Los viejos lo obviaban, como parte de aquella esquina. Las parejas aún en flor se abrazaban allí mismo, y pintaban sus nombres entre corazones en los bloques del muelle, sin saber ni querer saber qué escondería el misterio de aquel harapo entristecido y ensimismado. Los nuevos, a veces, se preguntaban por su locura.

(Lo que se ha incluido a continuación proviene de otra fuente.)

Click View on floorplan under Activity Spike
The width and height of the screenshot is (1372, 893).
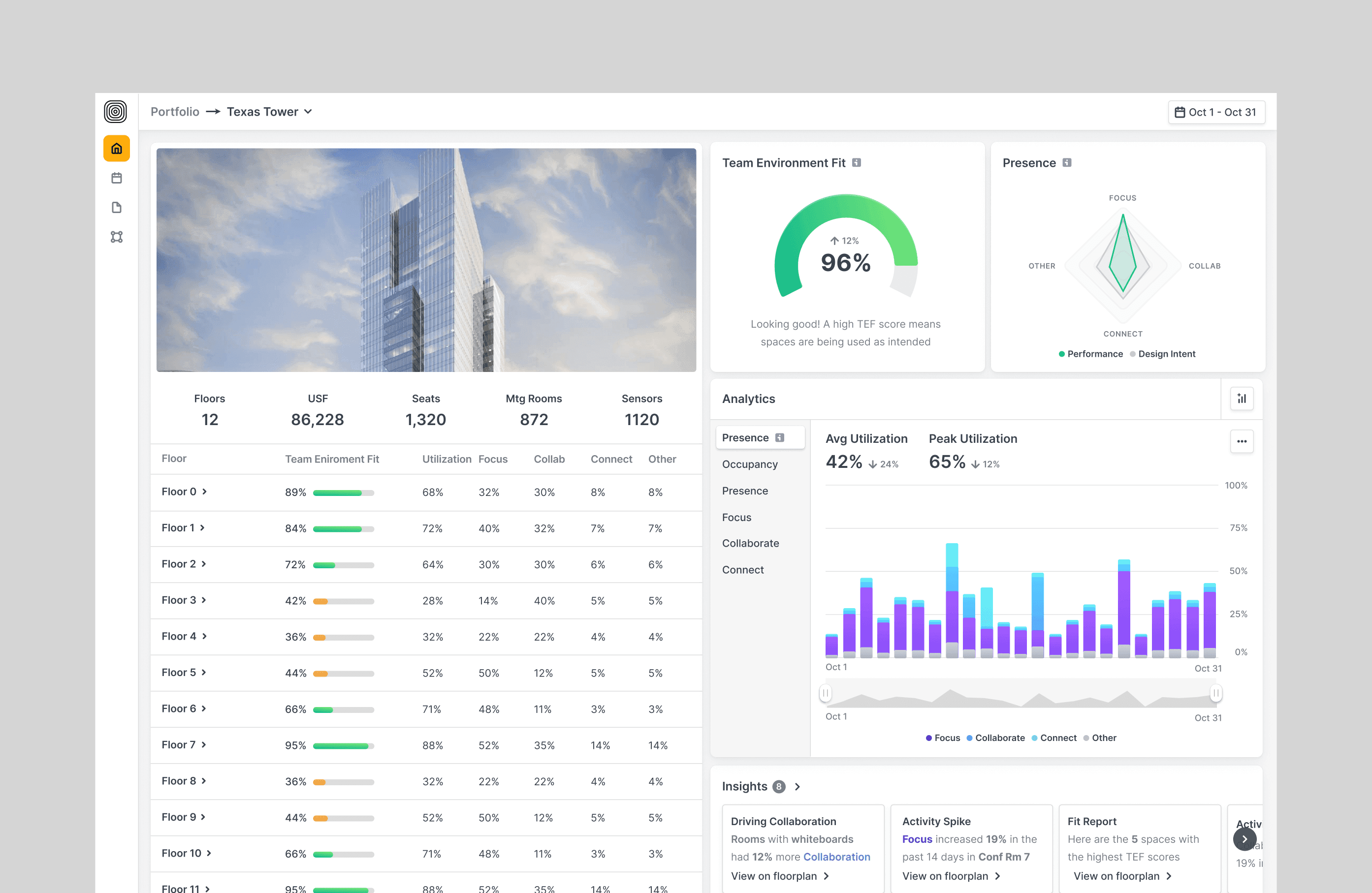(951, 876)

Una vez un chico, quizá un viejo amigo de la familia, bajo un temporal de hielo y mar, intentó sacarlo de allí. Temblaba y chorreaba agua salada, y las olas golpeaban el dique y le empapaban después al llover. Lo arrastraron, ese día y alguno más, pero él, sin más violencia que la obcecación, volvía siempre al puerto, a meter sus dedos en las hendiduras de la farola, plagadas las vetas de óxido de mensajes y promesas de amor de cuando la juventud alumbraba también a nuestros abuelos, y allí podían regalarse el mar, la luna, y un crepúsculo de oro.
Nada para él, más que el cuadro oscuro de su recuerdo. Y la insistencia en arañar la piel de aquel farol. La nariz afilada, las uñas ya endurecidas, el pelo lleno de sal, el rostro oscuro, muy oscuro, como el de un marinero, y un gesto severo en la frente, que para los viejos del lugar delataba su locura. Pero era una demencia serena y romántica, era una demencia enamorada, por un anhelo imposible, como si quisiera bajar la luna con sus propias manos y ponerla a los pies de aquel fanal.
No sé cómo transcurrieron sus años. La vida ocurrió mientras él reiteraba su poema de dolor. Los niños a los que su presencia atemorizaba se hicieron mayores y se reían de él. Después se hicieron más mayores y entonces algunos lloraron por él. El muelle mudó sus barcos destartalados por modernos modelos, y hasta la vestimenta de los marineros se hizo de otra luz, con la llegada de otras generaciones de hombres de mar. Todo esto sucedió a su espalda, porque su única cara era al mar, y su único sustento, aquel báculo de luz amarilla, que como estandarte de su dolor resistía a través del tiempo y la distancia a las reformas del lugar.
Y fue una noche extraña porque así tuvo que ser. Bebido, más ebrio de lo habitual, bajo el sendero empedrado, fallándole las piernas en los resbalones hasta llegar al firme hormigón del puerto. Al instante, y queriendo asirse a los brazos de su farol, dio un mal paso, y se perdió con los brazos abiertos en las aguas aceitosas de la cara sur del dique. Nadie lo supo hasta días después. Tampoco nadie lo reclamó. Fue solo el loco, que perdió la cabeza cuando ella, sirena de brillante belleza y encantadora juventud, hace ya veinte primaveras, le tendió su vida, sus manos, y sus labios, y se marchó.